I have been reading about the billions of dollars that the federal government has appropriated for the construction of NEW solar projects, but hey must be started by December 31st to receive the benefits. There are 21 in the Southern California area with 9 of those to have boilers along with the arrays.From what has been reported a majority of these projects will be union(such as the state line project which need 1200+ electrical manpower) What I ponder is with only a couple hundred out of work state certified electrical workers union and or nonunion, where will the thousands that will be needed to complete these jobs come from?


----------



## miller_elex (Jan 25, 2008)

Meh-hico.


----------



## Brother Noah1 (Mar 23, 2010)

Miller _elex thank you for your reply jesting as it may be, I posted this info in an effort to see whom had a real interest in electrical work instead of slinging insults. The writing I see in the very near future of So-Cal is that there will so much work that all that want a job in the electrical field will have one with plenty of openings for travelers and those who wish to learn and ply the trade.There are large solar energy projects going up around the country in short order but all we see posted is bickering about who is better than the other when in reality we are all part of the same group "Humans" Of the three projects going up in the Blythe area one looks to be nonunion which will open about 400-500 jobs which I would only guess that some would have to be filled by people from out of town. By what the government has posted the LA area will have several new solar projects beginning before the end of the year(2 out of 18, 2 out of 428,1 out of 441 and maybe even one out of 11)
I have personally heard fears of not being able to man upcoming work in the So-Cal area yet most only wish to insult each other and try to harm each others feelings.(WHY?)


----------



## miller_elex (Jan 25, 2008)

Work is supposed to blow up BIG-TIME here too, calls going unfilled next year. Probably not time-jobs though. Nice to here it will be jamming somewhere else too. :thumbup:


----------



## miller_elex (Jan 25, 2008)

Noah, I don't think people want to live and work in So Cal. The place is an overpriced dump. I lived there for two years, and understand why everyone keeps migrating north. The place has no long-term future.


----------



## brian john (Mar 11, 2007)

Brother Noah said:


> Miller _elex thank you for your reply jesting as it may be, I posted this info in an effort to see whom had a real interest in electrical work instead of slinging insults. The writing I see in the very near future of So-Cal is that there will so much work that all that want a job in the electrical field will have one with plenty of openings for travelers and those who wish to learn and ply the trade.There are large solar energy projects going up around the country in short order but all we see posted is bickering about who is better than the other when in reality we are all part of the same group "Humans" Of the three projects going up in the Blythe area one looks to be nonunion which will open about 400-500 jobs which I would only guess that some would have to be filled by people from out of town. By what the government has posted the LA area will have several new solar projects beginning before the end of the year(2 out of 18, 2 out of 428,1 out of 441 and maybe even one out of 11)
> I have personally heard fears of not being able to man upcoming work in the So-Cal area yet most only wish to insult each other and try to harm each others feelings.(WHY?)

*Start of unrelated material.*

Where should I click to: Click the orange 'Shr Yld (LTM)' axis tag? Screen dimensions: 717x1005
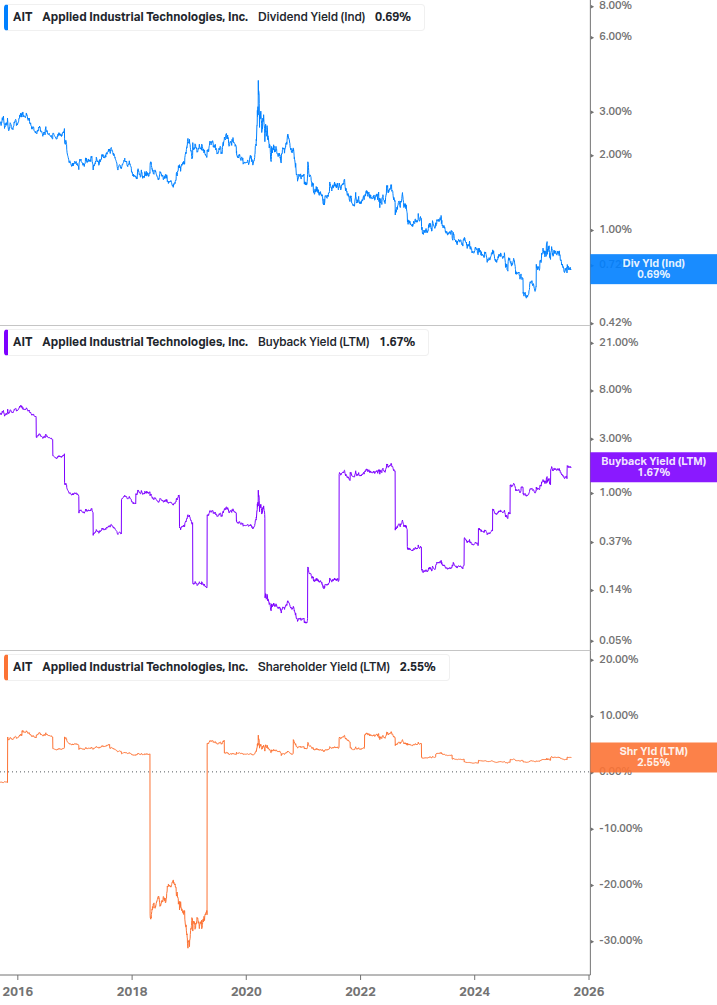coord(653,757)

You need to get around more, there are other threads where this type of question, is posed all the time with intelligent debate, loose language, bater and fun abounds on a regular basis, with little or no discussion of union.

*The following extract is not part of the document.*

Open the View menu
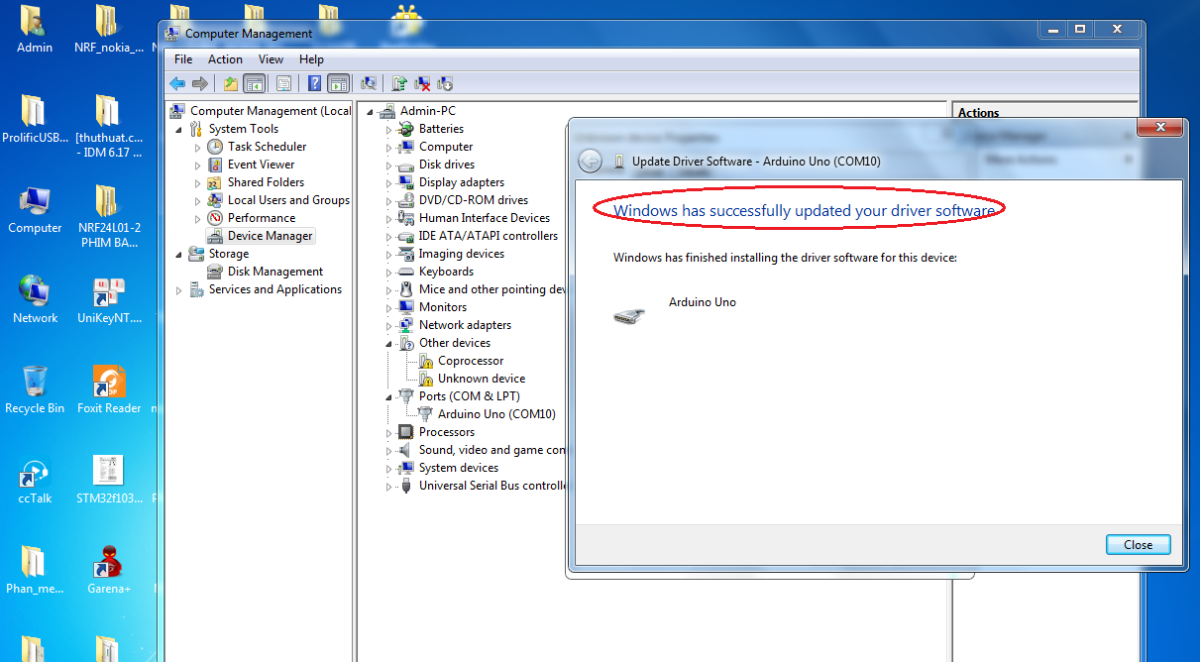The width and height of the screenshot is (1200, 662). coord(270,59)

As for manning these jobs, during the nuke building boom it was not a problem, this will be a blip on the radar of unemployment and if more manpower is needed IN ALL SERIOUSNESS Miller pegged it.


----------



## Brother Noah1 (Mar 23, 2010)

brian john said:


> You need to get around more, there are other threads where this type of question, is posed all the time with intelligent debate, lose language, bater and fun abounds on a regular basis, with little or no discussion of union.
> 
> As for manning these jobs, during the nuke building boom it was not a problem, this will be a blip on the radar of unemployment and if more manpower is needed IN ALL SERIOUSNESS Miller pegged it.

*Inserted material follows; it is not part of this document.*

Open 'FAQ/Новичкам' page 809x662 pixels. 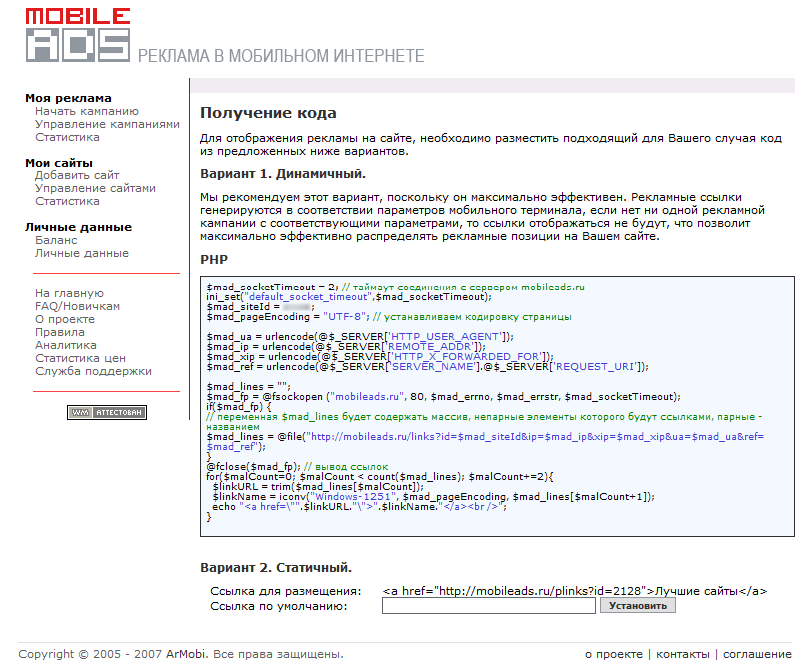coord(77,306)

Like I posted before it seems that a majority find more amusement in slander. Lose language(?) bater? do you mean blunt,diminish or what? As far as the nuclear boom, if you are referring to the late 70's to mid 80's What I do know is in Augusta Georgia area where I worked in the construction of Plant Vogtle manning all the other work was difficult to say the least.There were some that were working 3-12's on the week end shift at Vogtle and 4-10's in town(not just double booking but double jobbing) I myself remember donating my efforts on the week ends after working 4-10's during the week at Vogtle for a local contractor building the new Augusta jail but was having financial problems.During this boom that you claim will be a blip on the radar IN ALL SEROUSNESS you need to get out and travel a little bit to see what you have yet to experience (by your account) Brotherhood, now that would be a nice wake up call, Brian on the road.


----------



## Brother Noah1 (Mar 23, 2010)

miller_elex said:


> Noah, I don't think people want to live and work in So Cal. The place is an overpriced dump. I lived there for two years, and understand why everyone keeps migrating north. The place has no long-term future.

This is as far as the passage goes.